It’s explained in the lab that we “need to align the start and end indices with the tokens associated with the target answer word”, but the code provided is:
# Start/end character index of the answer in the text.
gold_text = sample["document_plaintext"][sample['annotations.minimal_answers_start_byte'][0]:sample['annotations.minimal_answers_end_byte'][0]]
start_char = sample["annotations.minimal_answers_start_byte"][0]
end_char = sample['annotations.minimal_answers_end_byte'][0] #start_char + len(gold_text)
# sometimes answers are off by a character or two – fix this
if sample['document_plaintext'][start_char-1:end_char-1] == gold_text:
start_char = start_char - 1
end_char = end_char - 1 # When the gold label is off by one character
elif sample['document_plaintext'][start_char-2:end_char-2] == gold_text:
start_char = start_char - 2
end_char = end_char - 2 # When the gold label is off by two characters
which seem to be doing nothing as we are comparing the string from sample[‘document_plaintext’] rather than comparing it with the text extracted from the tokenized input to check if the tokenizing has caused any misalignment.
Am I missing something here? HERE IS A LINK TO THE LAB IN QUESTION
QUESTION 2:
If we have already mapped the dataset with the mapping function which returns the following:
I have not gone deep in the code, but just glancing at it I see that it does “something” - it checks the plain texts and note the later lines that proceed:
# Start/end character index of the answer in the text.
gold_text = sample["document_plaintext"][sample['annotations.minimal_answers_start_byte'][0]:sample['annotations.minimal_answers_end_byte'][0]]
start_char = sample["annotations.minimal_answers_start_byte"][0]
end_char = sample['annotations.minimal_answers_end_byte'][0] #start_char + len(gold_text)
# sometimes answers are off by a character or two – fix this
if sample['document_plaintext'][start_char-1:end_char-1] == gold_text:
start_char = start_char - 1
end_char = end_char - 1 # When the gold label is off by one character
elif sample['document_plaintext'][start_char-2:end_char-2] == gold_text:
start_char = start_char - 2
end_char = end_char - 2 # When the gold label is off by two characters
start_token = tokenized_data.char_to_token(start_char)
end_token = tokenized_data.char_to_token(end_char - 1)
The last two lines “adjusts” where in the tokenized data the start and end characters are.
The processed_train_data contains other columns. The processing function returns four of them. In other words, the columns of processed_train_data are:
Thanks for the prompt response.

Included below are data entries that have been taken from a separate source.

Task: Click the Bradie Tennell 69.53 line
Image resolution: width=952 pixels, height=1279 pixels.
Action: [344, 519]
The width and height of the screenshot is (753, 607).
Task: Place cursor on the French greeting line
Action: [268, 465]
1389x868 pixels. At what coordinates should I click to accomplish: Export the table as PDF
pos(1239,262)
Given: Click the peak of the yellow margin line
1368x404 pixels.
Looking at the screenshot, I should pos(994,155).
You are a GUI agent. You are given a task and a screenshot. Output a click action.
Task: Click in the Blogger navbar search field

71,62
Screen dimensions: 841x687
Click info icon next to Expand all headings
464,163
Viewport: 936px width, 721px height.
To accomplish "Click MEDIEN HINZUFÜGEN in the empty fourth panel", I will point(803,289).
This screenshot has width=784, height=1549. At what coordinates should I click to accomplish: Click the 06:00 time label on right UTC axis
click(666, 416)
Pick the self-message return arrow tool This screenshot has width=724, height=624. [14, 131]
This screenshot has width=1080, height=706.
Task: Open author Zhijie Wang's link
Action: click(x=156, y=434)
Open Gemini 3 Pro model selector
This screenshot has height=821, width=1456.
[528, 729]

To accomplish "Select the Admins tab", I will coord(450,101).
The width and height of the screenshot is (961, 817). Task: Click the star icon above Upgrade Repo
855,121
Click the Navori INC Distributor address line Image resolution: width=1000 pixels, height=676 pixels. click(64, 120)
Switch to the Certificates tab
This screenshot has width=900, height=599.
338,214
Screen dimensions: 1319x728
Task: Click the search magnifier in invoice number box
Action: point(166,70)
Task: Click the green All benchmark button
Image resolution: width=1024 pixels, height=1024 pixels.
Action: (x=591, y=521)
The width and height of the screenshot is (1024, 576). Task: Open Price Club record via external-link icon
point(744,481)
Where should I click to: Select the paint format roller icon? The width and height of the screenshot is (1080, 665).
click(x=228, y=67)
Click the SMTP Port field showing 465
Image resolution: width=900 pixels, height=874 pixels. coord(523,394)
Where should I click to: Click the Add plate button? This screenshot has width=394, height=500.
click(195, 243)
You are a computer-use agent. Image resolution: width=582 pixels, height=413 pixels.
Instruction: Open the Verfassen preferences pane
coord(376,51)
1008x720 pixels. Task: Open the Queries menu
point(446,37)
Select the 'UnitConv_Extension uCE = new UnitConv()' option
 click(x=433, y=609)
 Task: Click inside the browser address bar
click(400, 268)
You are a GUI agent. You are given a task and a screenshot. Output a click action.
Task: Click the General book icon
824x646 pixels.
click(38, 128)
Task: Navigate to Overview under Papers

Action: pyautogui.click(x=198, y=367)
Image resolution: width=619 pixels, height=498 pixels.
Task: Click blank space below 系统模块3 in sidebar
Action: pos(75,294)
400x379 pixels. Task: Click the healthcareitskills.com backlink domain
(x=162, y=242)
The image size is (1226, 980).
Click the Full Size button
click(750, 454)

The question that I (and I think Wissam) have is that in the statement:
if sample[‘document_plaintext’][start_char-1:end_char-1] == gold_text:
gold_text is itself derived from sample[‘document_plaintext’] so barring some extremely unusual situations, this test should almost never test true and therefore not really do anything. Similarly for the elif branch.
If the gold_text were to be based off the tokenized text, then that would be a different matter.
Again, I have not delved deep, but I suspect that the issue is that “plain text” is not always “plain text” (plain text) as it is encoded with bytes and different encodings (ASCII, UTF) might introduce some nuances. So I suspect this deals with these situations (which might never be an issue or might be very important, you would have to dig deeper).
As I understand, the idea is to “slightly adjust” the start and end tokens based on the “plain text” (if processing slightly shifted them) rather than after the tokenizer did something to them (because annotations are based on the “plain text” rather than what we have done to it).
Does that make sense? Or is the issue more nuanced and I don’t quite see it?
I hope you went through the lab carefully as the shared codes by @Wissam is tokenised by using Autotokenizer from the Transformer Library
When loading a tokenizer with any method, you must pass the model checkpoint that you want to fine-tune. Here, you are using the'distilbert-base-cased-distilled-squad' checkpoint.
the above statement is from the codes you are having out on.
So the plaint_text is basically tokenised. Also if you click at the beginning where it mentioned about this data, one would understand more about this gold_text, I am sharing a link here, so you can have a look.
Once you view the above link you would understand how the test would test true if the text is true for gold_text.
Basically the dataset has multiple language translation to English translation where are texts are marked and in this lab it is basically fine-tuning the transformer models.
I looked at the code again and it does seem that you’re right. The code does not check the tokenized_data for misalignment - it only checks the string against itself which I’m sure is not the intended behavior.